─── DATA LINES
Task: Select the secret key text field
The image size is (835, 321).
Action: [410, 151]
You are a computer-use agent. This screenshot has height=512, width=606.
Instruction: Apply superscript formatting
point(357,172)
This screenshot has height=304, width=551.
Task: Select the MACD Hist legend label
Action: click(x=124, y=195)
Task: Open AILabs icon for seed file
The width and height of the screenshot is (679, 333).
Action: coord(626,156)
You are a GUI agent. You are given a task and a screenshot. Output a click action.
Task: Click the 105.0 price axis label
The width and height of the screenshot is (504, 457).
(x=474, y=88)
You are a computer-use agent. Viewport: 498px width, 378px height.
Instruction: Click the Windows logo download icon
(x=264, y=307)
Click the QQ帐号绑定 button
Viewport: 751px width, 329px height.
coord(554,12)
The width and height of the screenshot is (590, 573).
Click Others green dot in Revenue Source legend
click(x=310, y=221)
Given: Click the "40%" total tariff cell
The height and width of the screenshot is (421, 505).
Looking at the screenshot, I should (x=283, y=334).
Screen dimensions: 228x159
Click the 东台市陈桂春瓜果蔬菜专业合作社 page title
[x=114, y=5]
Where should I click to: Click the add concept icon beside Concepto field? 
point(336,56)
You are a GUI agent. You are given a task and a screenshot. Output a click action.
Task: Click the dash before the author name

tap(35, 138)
──────
─── DATA LINES
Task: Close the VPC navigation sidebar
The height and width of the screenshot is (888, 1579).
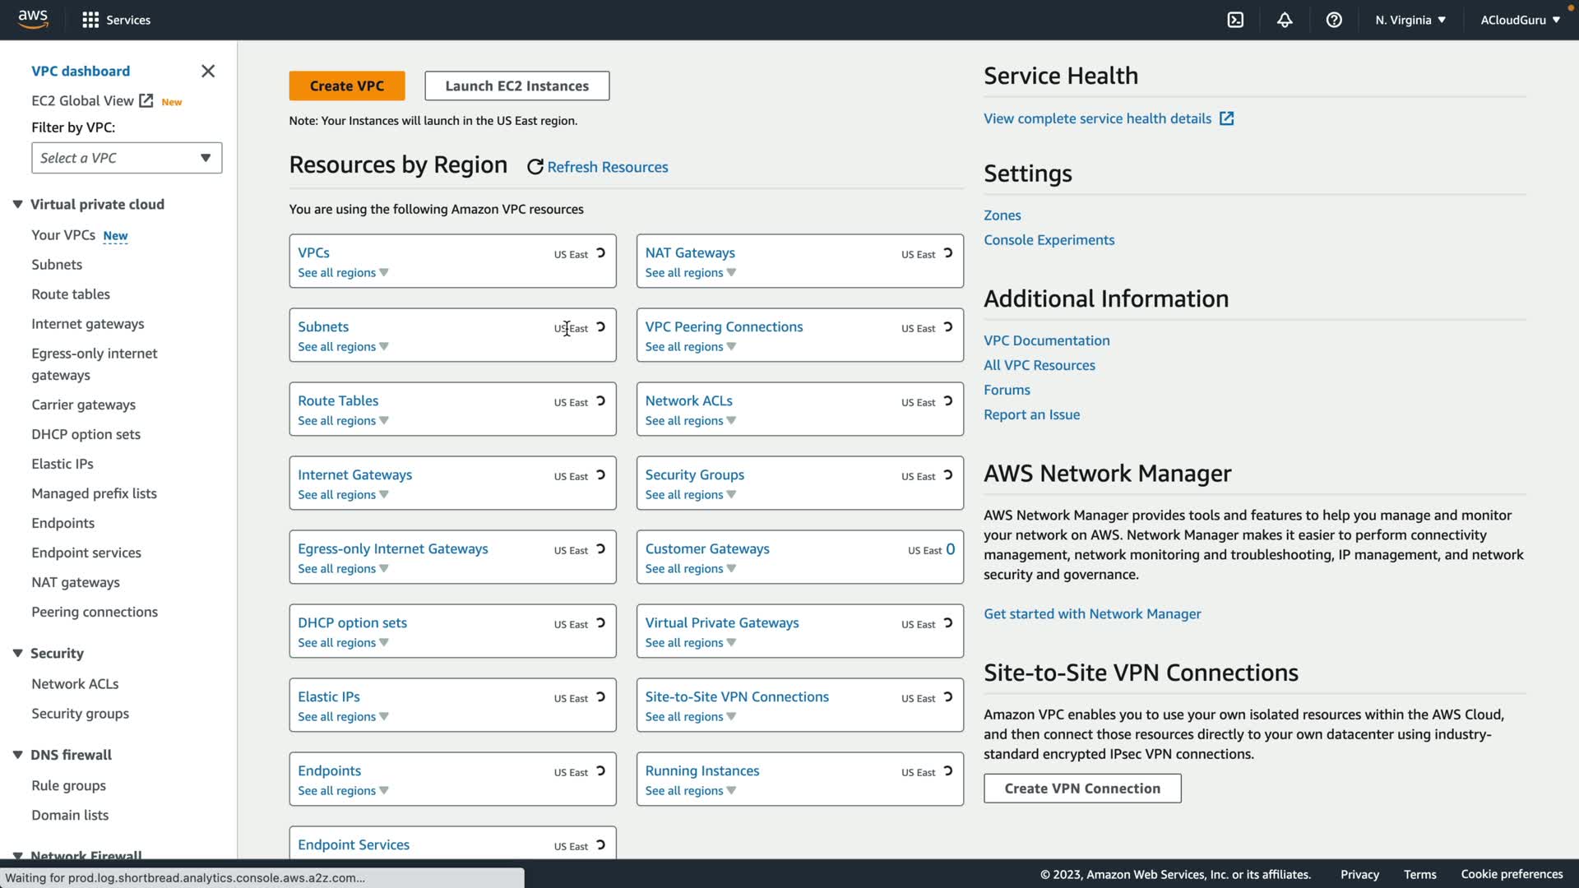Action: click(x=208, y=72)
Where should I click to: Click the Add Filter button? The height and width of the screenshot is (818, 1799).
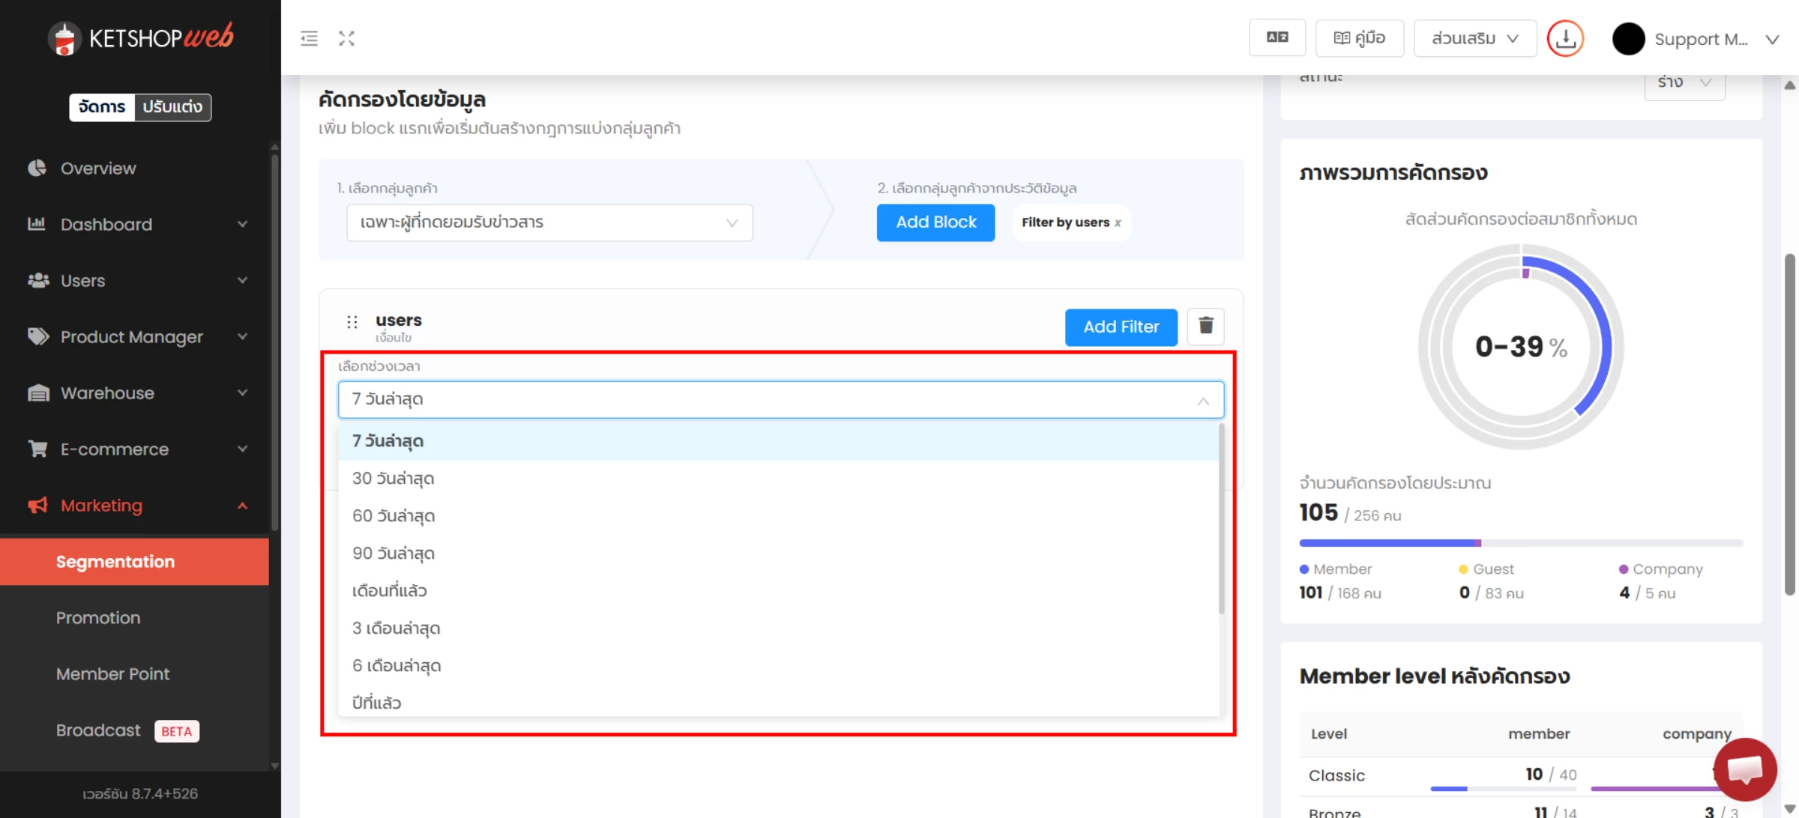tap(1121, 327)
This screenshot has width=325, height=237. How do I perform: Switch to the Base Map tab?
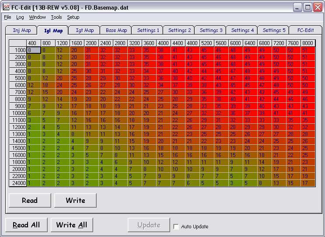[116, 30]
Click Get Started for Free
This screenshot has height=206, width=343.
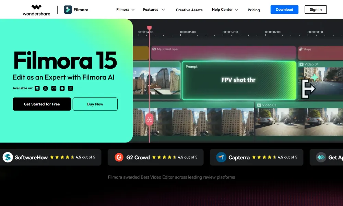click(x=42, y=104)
──────
Collect every line in the rows above that contains the string "Instruction", treating uppercase and lowercase letters as distinct.

RESULT OF THE TASK
Instruction: Apply superscript formatting
Instruction: Click the Windows logo download icon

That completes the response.